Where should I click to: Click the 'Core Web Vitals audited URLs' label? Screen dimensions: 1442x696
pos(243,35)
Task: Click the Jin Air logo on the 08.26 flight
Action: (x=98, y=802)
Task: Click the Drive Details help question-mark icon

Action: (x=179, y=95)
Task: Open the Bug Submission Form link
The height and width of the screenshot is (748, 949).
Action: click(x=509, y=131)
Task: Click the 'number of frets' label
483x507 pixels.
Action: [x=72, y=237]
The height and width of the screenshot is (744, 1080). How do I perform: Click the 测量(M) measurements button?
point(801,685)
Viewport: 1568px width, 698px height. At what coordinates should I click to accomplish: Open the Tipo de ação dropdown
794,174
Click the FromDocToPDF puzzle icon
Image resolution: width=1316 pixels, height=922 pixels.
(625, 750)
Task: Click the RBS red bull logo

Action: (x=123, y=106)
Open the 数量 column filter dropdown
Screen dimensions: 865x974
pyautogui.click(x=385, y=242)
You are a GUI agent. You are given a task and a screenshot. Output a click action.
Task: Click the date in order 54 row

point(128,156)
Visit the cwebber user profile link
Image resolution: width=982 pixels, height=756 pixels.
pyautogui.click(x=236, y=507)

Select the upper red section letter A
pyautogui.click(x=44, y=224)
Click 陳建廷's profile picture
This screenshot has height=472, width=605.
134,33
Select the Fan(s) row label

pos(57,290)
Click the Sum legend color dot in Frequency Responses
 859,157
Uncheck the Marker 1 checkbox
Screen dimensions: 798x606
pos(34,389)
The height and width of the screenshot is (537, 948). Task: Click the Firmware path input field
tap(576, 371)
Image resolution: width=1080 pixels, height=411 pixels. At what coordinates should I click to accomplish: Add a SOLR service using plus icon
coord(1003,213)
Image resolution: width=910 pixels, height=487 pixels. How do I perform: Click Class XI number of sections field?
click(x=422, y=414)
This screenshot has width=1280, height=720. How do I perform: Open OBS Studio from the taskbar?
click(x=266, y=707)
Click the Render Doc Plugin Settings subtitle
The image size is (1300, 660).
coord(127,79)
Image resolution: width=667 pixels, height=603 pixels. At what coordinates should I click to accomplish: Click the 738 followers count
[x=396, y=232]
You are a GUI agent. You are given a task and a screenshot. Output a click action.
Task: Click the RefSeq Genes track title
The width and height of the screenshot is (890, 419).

★ ★ ★ ★ ★ ★ ★

**What you should do**.
Would you print all of the entries exactly as they stand?

**Result of the exercise**.
Where should I click to: Click the 'Core Web Vitals audited URLs' label? Screen dimensions: 1442x696
pos(243,35)
Task: Click the Jin Air logo on the 08.26 flight
Action: (x=98, y=802)
Task: Click the Drive Details help question-mark icon

Action: (x=179, y=95)
Task: Open the Bug Submission Form link
The height and width of the screenshot is (748, 949).
Action: click(x=509, y=131)
Task: Click the 'number of frets' label
483x507 pixels.
Action: [x=72, y=237]
The height and width of the screenshot is (744, 1080). How do I perform: Click the 测量(M) measurements button?
point(801,685)
Viewport: 1568px width, 698px height. At what coordinates should I click to accomplish: Open the Tipo de ação dropdown
794,174
Click the FromDocToPDF puzzle icon
Image resolution: width=1316 pixels, height=922 pixels.
(625, 750)
Task: Click the RBS red bull logo

Action: (x=123, y=106)
Open the 数量 column filter dropdown
Screen dimensions: 865x974
pyautogui.click(x=385, y=242)
You are a GUI agent. You are given a task and a screenshot. Output a click action.
Task: Click the date in order 54 row

point(128,156)
Visit the cwebber user profile link
Image resolution: width=982 pixels, height=756 pixels.
pyautogui.click(x=236, y=507)

Select the upper red section letter A
pyautogui.click(x=44, y=224)
Click 陳建廷's profile picture
This screenshot has height=472, width=605.
134,33
Select the Fan(s) row label

pos(57,290)
Click the Sum legend color dot in Frequency Responses
 859,157
Uncheck the Marker 1 checkbox
Screen dimensions: 798x606
pos(34,389)
The height and width of the screenshot is (537, 948). Task: Click the Firmware path input field
tap(576, 371)
Image resolution: width=1080 pixels, height=411 pixels. At what coordinates should I click to accomplish: Add a SOLR service using plus icon
coord(1003,213)
Image resolution: width=910 pixels, height=487 pixels. How do I perform: Click Class XI number of sections field?
click(x=422, y=414)
This screenshot has width=1280, height=720. How do I perform: Open OBS Studio from the taskbar?
click(x=266, y=707)
Click the Render Doc Plugin Settings subtitle
The image size is (1300, 660).
coord(127,79)
Image resolution: width=667 pixels, height=603 pixels. At what coordinates should I click to accomplish: Click the 738 followers count
[x=396, y=232]
You are a GUI agent. You are given a task and a screenshot. Output a click action.
Task: Click the RefSeq Genes track title
The width and height of the screenshot is (890, 419).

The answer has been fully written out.